● Written problem: Rewrite the rows from the line with "Describe the element at coordinates (1606, 398)" up to and including the line with "coordinates (1367, 161).", substituting "item" for each "element" and leaving everything else unchanged.
---------- Dataset
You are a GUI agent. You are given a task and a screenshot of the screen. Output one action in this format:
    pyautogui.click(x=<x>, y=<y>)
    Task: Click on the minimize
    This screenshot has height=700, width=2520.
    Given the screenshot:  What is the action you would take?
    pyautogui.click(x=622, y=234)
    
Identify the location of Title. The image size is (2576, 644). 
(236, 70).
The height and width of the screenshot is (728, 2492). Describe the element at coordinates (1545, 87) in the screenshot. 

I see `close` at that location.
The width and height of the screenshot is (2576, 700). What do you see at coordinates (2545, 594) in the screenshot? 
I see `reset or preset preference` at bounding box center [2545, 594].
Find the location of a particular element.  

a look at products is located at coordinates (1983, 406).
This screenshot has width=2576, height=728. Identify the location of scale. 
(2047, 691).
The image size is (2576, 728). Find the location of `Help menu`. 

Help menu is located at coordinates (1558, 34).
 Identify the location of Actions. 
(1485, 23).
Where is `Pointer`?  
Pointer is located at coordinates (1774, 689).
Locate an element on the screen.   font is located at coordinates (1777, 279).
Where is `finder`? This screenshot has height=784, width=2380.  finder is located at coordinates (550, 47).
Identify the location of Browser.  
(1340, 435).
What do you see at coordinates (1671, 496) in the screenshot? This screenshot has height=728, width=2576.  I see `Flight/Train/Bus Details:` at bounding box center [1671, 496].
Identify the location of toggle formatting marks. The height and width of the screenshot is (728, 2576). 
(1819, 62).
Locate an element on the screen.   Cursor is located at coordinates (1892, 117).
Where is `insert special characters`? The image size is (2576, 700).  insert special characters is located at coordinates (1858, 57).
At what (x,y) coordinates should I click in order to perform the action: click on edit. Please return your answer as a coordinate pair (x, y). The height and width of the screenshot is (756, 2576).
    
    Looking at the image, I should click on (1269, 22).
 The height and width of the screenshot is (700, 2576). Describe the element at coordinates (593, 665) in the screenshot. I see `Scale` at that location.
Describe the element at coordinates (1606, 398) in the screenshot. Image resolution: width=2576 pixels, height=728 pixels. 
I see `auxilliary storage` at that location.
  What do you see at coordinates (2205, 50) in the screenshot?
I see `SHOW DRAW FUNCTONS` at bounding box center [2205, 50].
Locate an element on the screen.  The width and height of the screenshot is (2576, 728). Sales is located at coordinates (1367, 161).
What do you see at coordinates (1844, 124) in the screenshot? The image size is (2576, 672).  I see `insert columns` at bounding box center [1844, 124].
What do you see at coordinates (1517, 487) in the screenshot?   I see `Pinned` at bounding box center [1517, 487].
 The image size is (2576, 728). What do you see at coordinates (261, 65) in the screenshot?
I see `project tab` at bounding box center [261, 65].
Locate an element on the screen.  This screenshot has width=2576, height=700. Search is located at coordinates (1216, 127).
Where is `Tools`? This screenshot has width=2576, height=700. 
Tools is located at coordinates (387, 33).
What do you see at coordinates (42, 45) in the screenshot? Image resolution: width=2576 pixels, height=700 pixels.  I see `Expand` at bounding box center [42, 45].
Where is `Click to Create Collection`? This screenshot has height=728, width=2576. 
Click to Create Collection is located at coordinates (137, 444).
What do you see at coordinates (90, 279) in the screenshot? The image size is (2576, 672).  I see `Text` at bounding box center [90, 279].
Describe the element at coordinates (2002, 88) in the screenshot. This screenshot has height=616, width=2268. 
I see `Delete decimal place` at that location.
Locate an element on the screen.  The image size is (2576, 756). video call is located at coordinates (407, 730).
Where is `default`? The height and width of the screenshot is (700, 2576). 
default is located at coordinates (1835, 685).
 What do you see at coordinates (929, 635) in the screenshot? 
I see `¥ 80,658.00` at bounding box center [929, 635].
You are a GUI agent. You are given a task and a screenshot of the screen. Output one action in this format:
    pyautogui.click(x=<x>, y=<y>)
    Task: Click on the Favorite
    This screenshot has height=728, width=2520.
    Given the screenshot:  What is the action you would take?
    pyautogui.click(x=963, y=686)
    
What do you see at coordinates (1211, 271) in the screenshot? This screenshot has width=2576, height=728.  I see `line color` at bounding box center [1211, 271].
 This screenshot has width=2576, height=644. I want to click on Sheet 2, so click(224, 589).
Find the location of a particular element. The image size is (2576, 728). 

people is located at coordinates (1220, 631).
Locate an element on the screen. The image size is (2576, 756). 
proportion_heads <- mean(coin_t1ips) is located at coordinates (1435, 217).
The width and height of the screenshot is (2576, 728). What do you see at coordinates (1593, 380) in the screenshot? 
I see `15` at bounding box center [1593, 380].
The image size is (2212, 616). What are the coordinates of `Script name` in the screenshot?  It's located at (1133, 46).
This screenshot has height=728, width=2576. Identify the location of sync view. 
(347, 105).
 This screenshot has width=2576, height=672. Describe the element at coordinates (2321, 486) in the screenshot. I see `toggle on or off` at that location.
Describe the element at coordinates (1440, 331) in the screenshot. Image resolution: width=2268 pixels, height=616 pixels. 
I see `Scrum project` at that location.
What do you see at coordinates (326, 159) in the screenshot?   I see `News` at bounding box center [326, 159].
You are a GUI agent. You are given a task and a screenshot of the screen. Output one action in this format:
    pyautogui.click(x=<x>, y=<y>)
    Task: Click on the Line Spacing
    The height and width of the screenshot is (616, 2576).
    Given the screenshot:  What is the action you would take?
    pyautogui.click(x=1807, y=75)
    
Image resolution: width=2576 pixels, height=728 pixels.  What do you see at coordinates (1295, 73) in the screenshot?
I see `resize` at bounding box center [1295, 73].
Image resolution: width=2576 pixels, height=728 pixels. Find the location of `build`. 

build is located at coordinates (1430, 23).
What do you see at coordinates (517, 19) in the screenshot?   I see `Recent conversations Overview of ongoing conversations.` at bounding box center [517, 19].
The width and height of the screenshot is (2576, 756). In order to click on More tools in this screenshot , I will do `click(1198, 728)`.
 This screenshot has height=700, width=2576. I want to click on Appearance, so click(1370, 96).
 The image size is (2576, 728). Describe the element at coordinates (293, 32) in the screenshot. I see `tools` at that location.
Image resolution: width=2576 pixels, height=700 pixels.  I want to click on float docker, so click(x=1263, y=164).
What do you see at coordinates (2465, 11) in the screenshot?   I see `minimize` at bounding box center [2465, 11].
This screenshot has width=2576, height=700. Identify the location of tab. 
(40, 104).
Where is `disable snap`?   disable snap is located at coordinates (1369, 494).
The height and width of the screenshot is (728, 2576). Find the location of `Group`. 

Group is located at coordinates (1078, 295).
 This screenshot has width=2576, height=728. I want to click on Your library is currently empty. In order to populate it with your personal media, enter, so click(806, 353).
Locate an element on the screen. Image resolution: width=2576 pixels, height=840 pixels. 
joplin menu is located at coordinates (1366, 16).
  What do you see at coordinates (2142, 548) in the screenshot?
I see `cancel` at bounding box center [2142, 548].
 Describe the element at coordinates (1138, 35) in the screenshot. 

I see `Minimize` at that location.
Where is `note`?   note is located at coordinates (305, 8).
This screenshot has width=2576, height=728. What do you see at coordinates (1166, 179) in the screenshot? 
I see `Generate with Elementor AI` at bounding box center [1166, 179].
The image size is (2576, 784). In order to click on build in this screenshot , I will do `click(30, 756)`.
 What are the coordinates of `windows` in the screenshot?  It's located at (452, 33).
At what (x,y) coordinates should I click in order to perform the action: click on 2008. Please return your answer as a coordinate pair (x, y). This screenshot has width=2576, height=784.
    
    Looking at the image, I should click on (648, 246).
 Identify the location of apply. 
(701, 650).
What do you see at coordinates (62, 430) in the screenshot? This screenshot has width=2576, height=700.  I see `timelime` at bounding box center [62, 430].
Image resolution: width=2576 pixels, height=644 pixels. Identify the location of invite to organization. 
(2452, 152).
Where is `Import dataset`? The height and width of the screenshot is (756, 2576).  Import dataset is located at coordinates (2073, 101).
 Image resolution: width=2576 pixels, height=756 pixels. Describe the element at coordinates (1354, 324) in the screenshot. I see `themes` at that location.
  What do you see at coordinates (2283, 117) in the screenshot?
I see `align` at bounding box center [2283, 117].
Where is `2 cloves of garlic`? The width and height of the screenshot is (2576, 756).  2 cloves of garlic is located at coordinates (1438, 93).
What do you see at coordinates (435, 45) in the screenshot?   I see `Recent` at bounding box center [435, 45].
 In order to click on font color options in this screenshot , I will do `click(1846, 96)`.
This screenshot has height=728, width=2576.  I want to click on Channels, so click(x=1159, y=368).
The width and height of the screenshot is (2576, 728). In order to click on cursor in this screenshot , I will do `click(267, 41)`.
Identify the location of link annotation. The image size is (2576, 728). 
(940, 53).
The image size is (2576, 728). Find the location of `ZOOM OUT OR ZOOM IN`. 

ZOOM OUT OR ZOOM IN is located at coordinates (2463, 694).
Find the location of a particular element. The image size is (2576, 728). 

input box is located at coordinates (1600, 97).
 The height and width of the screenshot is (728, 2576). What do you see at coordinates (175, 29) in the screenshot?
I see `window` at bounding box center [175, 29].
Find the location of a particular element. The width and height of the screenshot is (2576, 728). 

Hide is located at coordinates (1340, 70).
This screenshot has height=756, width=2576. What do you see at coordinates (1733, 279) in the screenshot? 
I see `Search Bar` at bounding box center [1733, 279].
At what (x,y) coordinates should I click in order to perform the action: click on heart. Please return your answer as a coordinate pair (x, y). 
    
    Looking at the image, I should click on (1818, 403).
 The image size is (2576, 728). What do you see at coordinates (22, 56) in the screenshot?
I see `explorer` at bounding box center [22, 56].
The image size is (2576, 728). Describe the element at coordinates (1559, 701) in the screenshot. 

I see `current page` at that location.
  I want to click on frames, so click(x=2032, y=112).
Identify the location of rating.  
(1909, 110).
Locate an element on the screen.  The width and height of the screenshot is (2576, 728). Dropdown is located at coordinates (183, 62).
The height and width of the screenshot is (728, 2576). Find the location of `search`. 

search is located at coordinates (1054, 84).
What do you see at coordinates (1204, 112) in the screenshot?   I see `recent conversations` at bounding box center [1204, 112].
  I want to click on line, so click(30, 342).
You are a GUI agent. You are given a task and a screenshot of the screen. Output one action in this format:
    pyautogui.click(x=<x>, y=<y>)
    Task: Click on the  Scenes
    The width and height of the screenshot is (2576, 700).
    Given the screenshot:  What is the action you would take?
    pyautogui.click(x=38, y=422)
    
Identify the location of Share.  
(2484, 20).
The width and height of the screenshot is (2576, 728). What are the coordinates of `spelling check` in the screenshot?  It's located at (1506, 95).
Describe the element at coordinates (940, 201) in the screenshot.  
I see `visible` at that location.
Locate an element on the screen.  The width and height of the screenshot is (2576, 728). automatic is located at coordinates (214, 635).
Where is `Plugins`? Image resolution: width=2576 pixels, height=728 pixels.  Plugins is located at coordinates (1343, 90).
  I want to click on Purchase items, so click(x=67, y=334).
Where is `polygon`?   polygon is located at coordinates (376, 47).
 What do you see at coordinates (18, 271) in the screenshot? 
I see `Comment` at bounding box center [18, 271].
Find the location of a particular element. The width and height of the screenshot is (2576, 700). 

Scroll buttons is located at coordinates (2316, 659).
--------------------
● Exercise result:
Describe the item at coordinates (1606, 398) in the screenshot. Image resolution: width=2576 pixels, height=728 pixels. 
I see `auxilliary storage` at that location.
  What do you see at coordinates (2205, 50) in the screenshot?
I see `SHOW DRAW FUNCTONS` at bounding box center [2205, 50].
Locate an item on the screen.  The width and height of the screenshot is (2576, 728). Sales is located at coordinates (1367, 161).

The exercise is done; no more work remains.